## Start Data provided

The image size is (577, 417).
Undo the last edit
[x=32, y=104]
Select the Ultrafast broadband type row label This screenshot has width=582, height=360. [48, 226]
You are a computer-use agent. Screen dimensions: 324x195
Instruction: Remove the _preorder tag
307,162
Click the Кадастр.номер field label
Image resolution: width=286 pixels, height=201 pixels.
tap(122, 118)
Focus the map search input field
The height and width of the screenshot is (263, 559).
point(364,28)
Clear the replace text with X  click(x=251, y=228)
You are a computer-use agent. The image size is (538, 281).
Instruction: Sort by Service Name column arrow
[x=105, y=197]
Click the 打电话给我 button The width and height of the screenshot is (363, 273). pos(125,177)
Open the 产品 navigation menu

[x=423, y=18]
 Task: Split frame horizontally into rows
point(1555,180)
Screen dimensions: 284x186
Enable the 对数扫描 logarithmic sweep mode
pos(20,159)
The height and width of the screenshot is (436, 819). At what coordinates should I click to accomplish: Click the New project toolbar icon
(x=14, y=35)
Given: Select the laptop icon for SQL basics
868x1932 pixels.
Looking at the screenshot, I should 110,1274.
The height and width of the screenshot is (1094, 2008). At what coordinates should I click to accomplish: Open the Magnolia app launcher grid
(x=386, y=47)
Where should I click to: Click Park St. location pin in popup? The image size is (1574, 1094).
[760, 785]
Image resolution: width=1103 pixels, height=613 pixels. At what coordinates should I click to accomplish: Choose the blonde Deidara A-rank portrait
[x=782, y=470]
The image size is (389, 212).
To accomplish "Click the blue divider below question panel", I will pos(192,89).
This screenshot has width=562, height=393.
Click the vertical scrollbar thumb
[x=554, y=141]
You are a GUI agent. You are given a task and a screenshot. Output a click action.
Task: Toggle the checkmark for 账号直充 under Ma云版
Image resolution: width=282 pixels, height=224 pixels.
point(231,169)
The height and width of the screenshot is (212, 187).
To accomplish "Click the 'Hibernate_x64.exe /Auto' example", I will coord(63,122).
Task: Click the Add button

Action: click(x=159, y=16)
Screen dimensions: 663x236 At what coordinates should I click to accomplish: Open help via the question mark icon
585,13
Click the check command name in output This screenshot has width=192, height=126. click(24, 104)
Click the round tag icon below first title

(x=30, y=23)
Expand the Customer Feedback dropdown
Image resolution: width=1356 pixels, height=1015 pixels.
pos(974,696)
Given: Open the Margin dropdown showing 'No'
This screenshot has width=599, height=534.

## End Data provided

- _Problem description_:
Copy the records above line for line, with no changes.

- _Exercise answer_:
The image size is (577, 417).
Undo the last edit
[x=32, y=104]
Select the Ultrafast broadband type row label This screenshot has width=582, height=360. [48, 226]
You are a computer-use agent. Screen dimensions: 324x195
Instruction: Remove the _preorder tag
307,162
Click the Кадастр.номер field label
Image resolution: width=286 pixels, height=201 pixels.
tap(122, 118)
Focus the map search input field
The height and width of the screenshot is (263, 559).
point(364,28)
Clear the replace text with X  click(x=251, y=228)
You are a computer-use agent. The image size is (538, 281).
Instruction: Sort by Service Name column arrow
[x=105, y=197]
Click the 打电话给我 button The width and height of the screenshot is (363, 273). pos(125,177)
Open the 产品 navigation menu

[x=423, y=18]
 Task: Split frame horizontally into rows
point(1555,180)
Screen dimensions: 284x186
Enable the 对数扫描 logarithmic sweep mode
pos(20,159)
The height and width of the screenshot is (436, 819). At what coordinates should I click to accomplish: Click the New project toolbar icon
(x=14, y=35)
Given: Select the laptop icon for SQL basics
868x1932 pixels.
Looking at the screenshot, I should 110,1274.
The height and width of the screenshot is (1094, 2008). At what coordinates should I click to accomplish: Open the Magnolia app launcher grid
(x=386, y=47)
Where should I click to: Click Park St. location pin in popup? The image size is (1574, 1094).
[760, 785]
Image resolution: width=1103 pixels, height=613 pixels. At what coordinates should I click to accomplish: Choose the blonde Deidara A-rank portrait
[x=782, y=470]
The image size is (389, 212).
To accomplish "Click the blue divider below question panel", I will pos(192,89).
This screenshot has width=562, height=393.
Click the vertical scrollbar thumb
[x=554, y=141]
You are a GUI agent. You are given a task and a screenshot. Output a click action.
Task: Toggle the checkmark for 账号直充 under Ma云版
Image resolution: width=282 pixels, height=224 pixels.
point(231,169)
The height and width of the screenshot is (212, 187).
To accomplish "Click the 'Hibernate_x64.exe /Auto' example", I will coord(63,122).
Task: Click the Add button

Action: click(x=159, y=16)
Screen dimensions: 663x236 At what coordinates should I click to accomplish: Open help via the question mark icon
585,13
Click the check command name in output This screenshot has width=192, height=126. click(24, 104)
Click the round tag icon below first title

(x=30, y=23)
Expand the Customer Feedback dropdown
Image resolution: width=1356 pixels, height=1015 pixels.
pos(974,696)
Given: Open the Margin dropdown showing 'No'
This screenshot has width=599, height=534.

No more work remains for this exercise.